- **PROBLEM A**
From the book review below, list every imprint, city, and drug named in it.
- **PROBLEM B**
Using the book review below, answer each question:
(i) How many pages long is Slash And Burn?
(ii) Where does Slash And Burn fall in the series?
(iii) What kind of music is playing in the nightclub at the start of the book?

- **SOURCE EXCERPT**
####
Steel Lightning: Slash And Burn, by Kevin Sherrill
January, 1992 Zebra Books
The never-titled men’s adventure series that I call “Steel Lightning” reaches its third and final volume, sporting basically the same cover as the previous volume (only with “Slash and Burn” lamely added beneath the title) and jumping over to the Zebra imprint, which at this point was the same house as previous imprint Pinnacle.
Like those earlier two books, Slash And Burn is just way too friggin’ long for the genre, coming in at 256 pages. And the helluva it is, most of it’s padding. For once again Kevin Sherrill keeps his main characters on the sideline for the duration, only occasionally livening things up with some action – but even then the action is a bit bloodless when compared to the previous volumes. A sort of blandness has settled on things, and there’s no mystery why there was never a fourth volume.
To make it worse, the opening of the book promises something a lot crazier than we actually get – we meet a teen girl as she’s tripping on Delight, the new drug that’s basically Ecstasy on steroids; pop a pill and you’re a living orgasm or something. Well this girl takes a bunch and prety soon she’s sucking and fucking away, right in the middle of a New York nightclub that’s blasting techno music (the book is very “early ‘90s”)…and then she goes into a massive seizure (one of those unfortunate Delight side-effects), a seizure so, uh, climactic that it makes her entire body seize up, so quickly and so savagely that she severs off the dicks of the guys who happen to be inside the various orifices of her body! And plus she’s dead, too, another of those unfortunate Delight side-effects.
####
(Document and screenshot pointing entries)

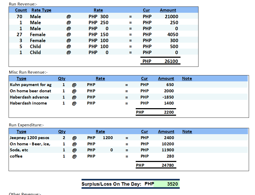Click the Note header in Misc Run Revenue
Image resolution: width=255 pixels, height=195 pixels.
pyautogui.click(x=187, y=79)
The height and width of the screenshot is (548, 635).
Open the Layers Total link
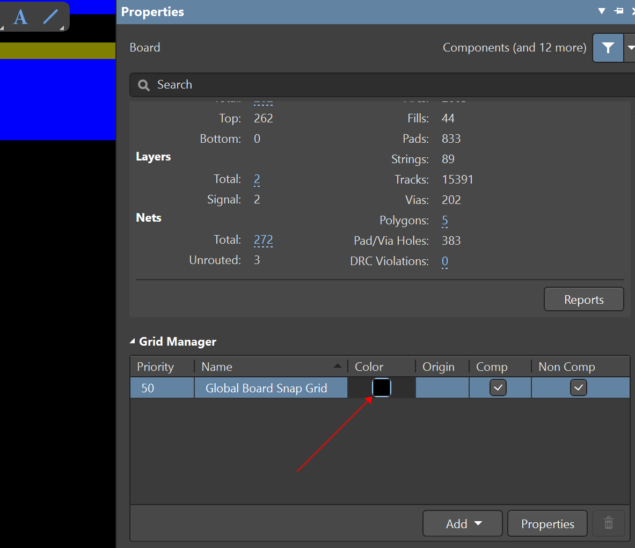(x=257, y=179)
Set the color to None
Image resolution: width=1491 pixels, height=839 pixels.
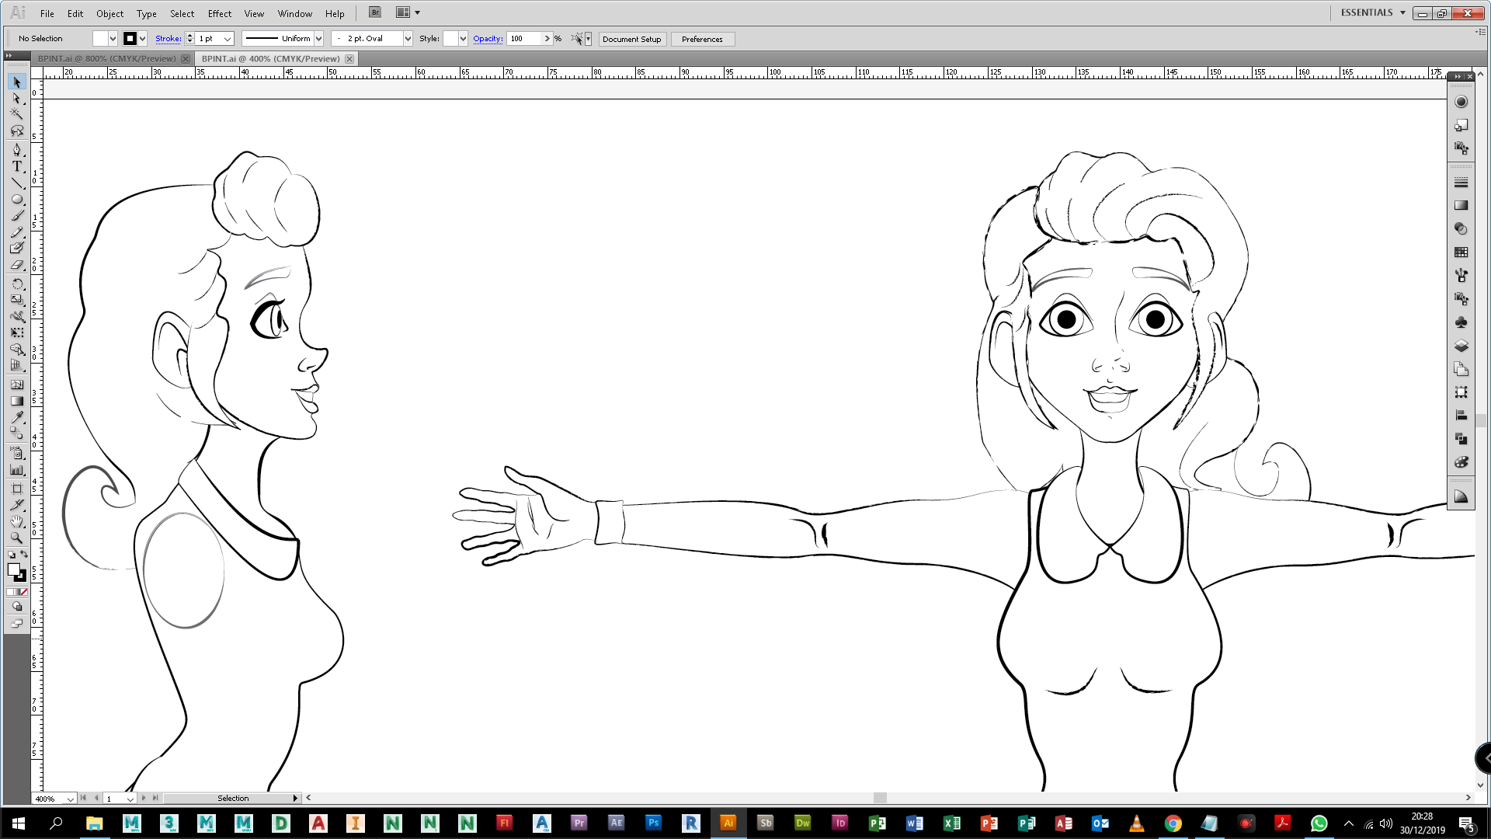[x=24, y=592]
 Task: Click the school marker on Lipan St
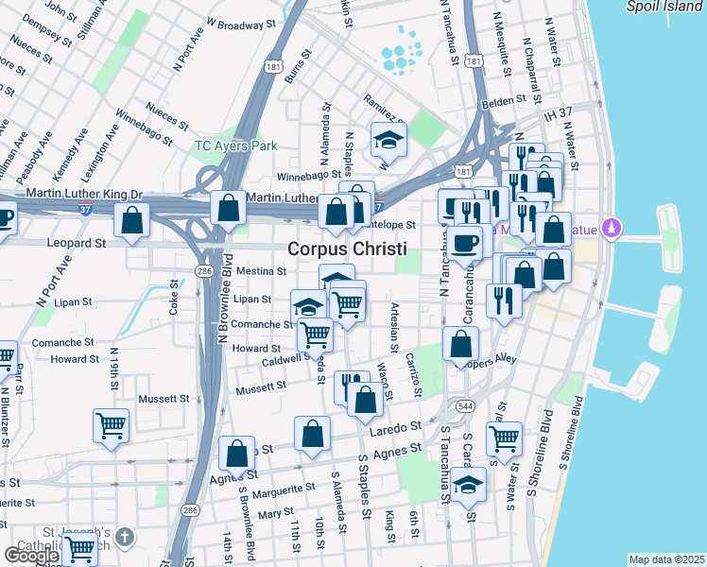point(308,306)
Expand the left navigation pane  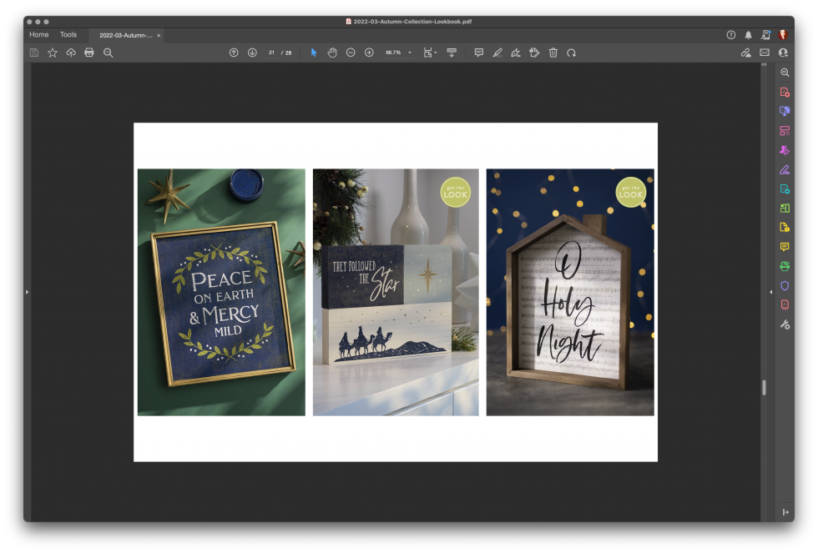click(27, 292)
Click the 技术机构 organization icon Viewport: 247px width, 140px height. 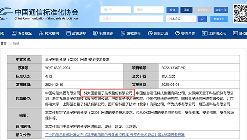[41, 33]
####
- **WORKED SOLUTION A**
Zebra (Zebra Books), Pinnacle, New York, Delight, Ecstasy

- **WORKED SOLUTION B**
(i) 256 pages
(ii) It is the third and final volume.
(iii) Techno